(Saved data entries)
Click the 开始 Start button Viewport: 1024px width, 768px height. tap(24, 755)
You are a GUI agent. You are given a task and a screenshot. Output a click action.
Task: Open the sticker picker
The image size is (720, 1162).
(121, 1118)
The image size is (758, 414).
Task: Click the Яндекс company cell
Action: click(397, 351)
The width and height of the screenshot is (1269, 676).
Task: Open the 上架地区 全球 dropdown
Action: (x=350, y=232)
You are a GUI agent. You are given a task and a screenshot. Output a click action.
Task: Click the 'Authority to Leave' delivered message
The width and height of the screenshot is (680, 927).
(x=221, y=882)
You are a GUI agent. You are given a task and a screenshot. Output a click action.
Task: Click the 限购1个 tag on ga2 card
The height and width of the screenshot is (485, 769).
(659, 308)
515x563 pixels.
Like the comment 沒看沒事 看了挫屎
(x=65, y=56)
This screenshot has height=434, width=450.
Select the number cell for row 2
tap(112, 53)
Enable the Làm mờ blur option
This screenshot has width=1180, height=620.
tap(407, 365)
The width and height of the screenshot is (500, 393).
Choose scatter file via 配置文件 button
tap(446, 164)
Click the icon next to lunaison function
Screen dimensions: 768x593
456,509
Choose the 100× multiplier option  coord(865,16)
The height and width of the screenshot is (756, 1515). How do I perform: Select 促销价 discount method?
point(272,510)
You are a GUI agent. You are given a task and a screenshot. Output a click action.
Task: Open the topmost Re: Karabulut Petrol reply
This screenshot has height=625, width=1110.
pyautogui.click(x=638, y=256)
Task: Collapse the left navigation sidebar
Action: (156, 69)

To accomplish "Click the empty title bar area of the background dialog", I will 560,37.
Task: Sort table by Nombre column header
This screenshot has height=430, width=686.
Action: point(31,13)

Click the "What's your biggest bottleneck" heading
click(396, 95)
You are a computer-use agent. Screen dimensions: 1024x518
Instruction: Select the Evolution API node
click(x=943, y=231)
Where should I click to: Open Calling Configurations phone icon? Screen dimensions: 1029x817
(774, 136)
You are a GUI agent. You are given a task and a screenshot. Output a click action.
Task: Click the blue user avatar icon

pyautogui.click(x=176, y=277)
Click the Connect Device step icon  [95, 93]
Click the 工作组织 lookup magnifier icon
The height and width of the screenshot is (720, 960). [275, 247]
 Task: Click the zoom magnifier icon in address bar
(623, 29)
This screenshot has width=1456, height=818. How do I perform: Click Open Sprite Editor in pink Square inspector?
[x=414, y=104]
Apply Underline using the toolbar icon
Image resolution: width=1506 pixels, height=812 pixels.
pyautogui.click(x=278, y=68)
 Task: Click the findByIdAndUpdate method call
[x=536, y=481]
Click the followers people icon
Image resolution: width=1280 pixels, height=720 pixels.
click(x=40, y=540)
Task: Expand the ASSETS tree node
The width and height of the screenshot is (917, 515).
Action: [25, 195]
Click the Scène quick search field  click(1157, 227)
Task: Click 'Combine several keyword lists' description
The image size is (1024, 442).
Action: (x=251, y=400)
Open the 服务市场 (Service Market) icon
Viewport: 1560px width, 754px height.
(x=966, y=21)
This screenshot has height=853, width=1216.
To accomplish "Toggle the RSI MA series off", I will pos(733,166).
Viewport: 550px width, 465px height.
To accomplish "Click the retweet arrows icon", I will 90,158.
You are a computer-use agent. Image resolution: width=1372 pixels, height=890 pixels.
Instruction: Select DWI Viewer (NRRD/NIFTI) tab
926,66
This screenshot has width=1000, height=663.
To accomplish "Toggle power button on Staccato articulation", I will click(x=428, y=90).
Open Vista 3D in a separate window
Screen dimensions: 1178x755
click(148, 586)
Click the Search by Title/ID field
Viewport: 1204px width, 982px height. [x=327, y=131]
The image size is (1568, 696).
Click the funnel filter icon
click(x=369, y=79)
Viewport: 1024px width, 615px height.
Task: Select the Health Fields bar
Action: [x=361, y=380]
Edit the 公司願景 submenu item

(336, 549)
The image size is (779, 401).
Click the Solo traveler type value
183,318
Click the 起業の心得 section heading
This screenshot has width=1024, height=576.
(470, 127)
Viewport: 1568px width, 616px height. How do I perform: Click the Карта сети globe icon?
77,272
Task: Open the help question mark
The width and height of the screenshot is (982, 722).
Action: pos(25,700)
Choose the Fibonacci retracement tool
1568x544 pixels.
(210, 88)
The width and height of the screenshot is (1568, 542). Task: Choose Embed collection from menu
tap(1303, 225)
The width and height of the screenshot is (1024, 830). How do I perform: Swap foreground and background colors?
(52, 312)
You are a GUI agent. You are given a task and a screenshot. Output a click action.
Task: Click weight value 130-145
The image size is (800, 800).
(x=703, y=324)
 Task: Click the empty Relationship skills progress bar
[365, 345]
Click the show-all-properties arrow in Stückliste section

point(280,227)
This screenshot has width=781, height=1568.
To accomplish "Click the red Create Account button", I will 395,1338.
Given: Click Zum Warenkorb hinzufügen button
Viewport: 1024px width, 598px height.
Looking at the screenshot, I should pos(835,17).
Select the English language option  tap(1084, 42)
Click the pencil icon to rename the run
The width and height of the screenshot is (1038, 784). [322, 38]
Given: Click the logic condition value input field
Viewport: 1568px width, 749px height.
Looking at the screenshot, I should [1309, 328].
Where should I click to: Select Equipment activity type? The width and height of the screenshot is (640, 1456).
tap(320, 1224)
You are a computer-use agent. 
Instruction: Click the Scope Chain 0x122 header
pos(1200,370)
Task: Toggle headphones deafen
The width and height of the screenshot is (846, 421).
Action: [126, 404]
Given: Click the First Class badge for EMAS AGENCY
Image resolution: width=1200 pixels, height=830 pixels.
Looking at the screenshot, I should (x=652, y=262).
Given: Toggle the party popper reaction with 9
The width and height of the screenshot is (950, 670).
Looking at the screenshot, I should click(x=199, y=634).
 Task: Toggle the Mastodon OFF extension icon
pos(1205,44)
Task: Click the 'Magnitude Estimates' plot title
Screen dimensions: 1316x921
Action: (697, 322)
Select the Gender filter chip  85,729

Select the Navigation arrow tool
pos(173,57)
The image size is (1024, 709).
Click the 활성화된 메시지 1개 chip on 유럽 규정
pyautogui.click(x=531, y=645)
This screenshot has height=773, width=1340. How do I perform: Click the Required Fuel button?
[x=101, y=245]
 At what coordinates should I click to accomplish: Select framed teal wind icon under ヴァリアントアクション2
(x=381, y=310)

#### Your instructions:
Return all lines from the data that include the string "computer".

#### Result below:
You are a computer-use agent. Screen dimensions: 1024x518
You are a computer-use agent. Image resolution: width=1372 pixels, height=890 pixels.
You are a computer-use agent. 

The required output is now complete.